We report the results of a nationwide survey of brain docks that was conducted in May 1995. As of May 1995, 412 institutions in Japan were equipped with a brain dock system, and doctors in 241 (58.5%) of these institutions belong to the Japanese Society for Detection of Asymptomatic Brain Disease. The highest concentration of institutions equipped with a brain dock system was Tokyo Metropolis, which has 48 institutions (11.7%), and 35.7% of the institutions were located in the Kanto area. Saga was the only prefecture that had no institution with a brain dock system. As for the administrative foundations, hospitals operated by medical corporations comprised the largest percentage at 40.9%, and there were also 7 university hospitals.
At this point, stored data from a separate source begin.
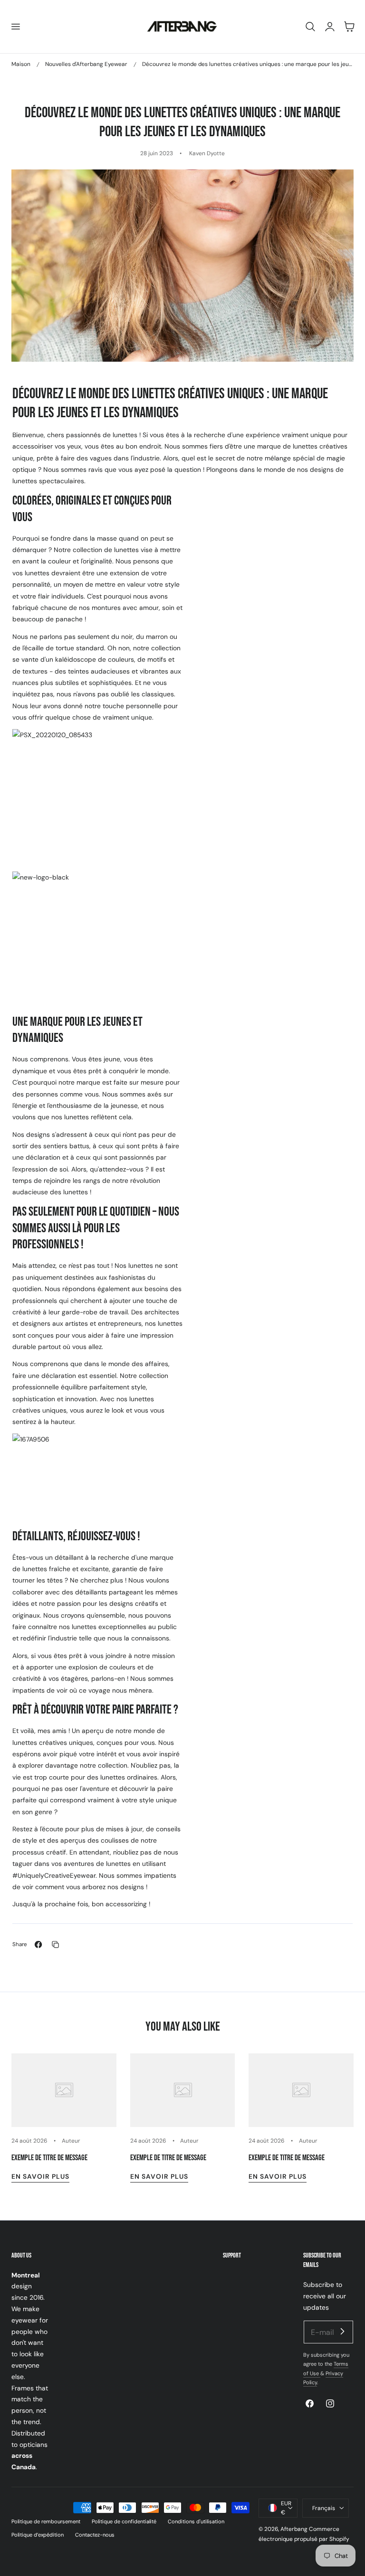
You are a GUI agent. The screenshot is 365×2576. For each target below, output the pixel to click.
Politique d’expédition (37, 2534)
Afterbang (293, 2529)
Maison (20, 64)
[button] (15, 26)
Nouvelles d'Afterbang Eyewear (86, 64)
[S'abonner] (342, 2331)
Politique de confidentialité (124, 2521)
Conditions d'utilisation (196, 2521)
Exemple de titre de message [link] (49, 2158)
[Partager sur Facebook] (38, 1944)
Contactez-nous (95, 2534)
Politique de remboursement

Regarding the examination protocols of the brain dock program, the execution rate of MRI and MRA were 98.0% and 95.4%, respectively, and intellectual tests were performed in 36.8% of the institutions. The MR equipment used in the brain dock included 1.5 tesla (37.2%), 1.0 T (20.6%), and 0.5 T (38.6%). The detection rate of asymptomatic cerebral infarctions varied greatly from 1.1% to 56% according to the institution, with an average of 18.6%. The detection rate of unruptured cerebral aneurysms was 1-3% in 44.8% of the institutions, 3-5% in 18.8%, and more than 5% in 20.8%. Of the institutions with a brain dock system 77.3% apply neck clipping to the treatment of detected aneurysms. Of all the respondents, 82.7% emphasized the need to increase the number of institutions equipped with brain dock systems.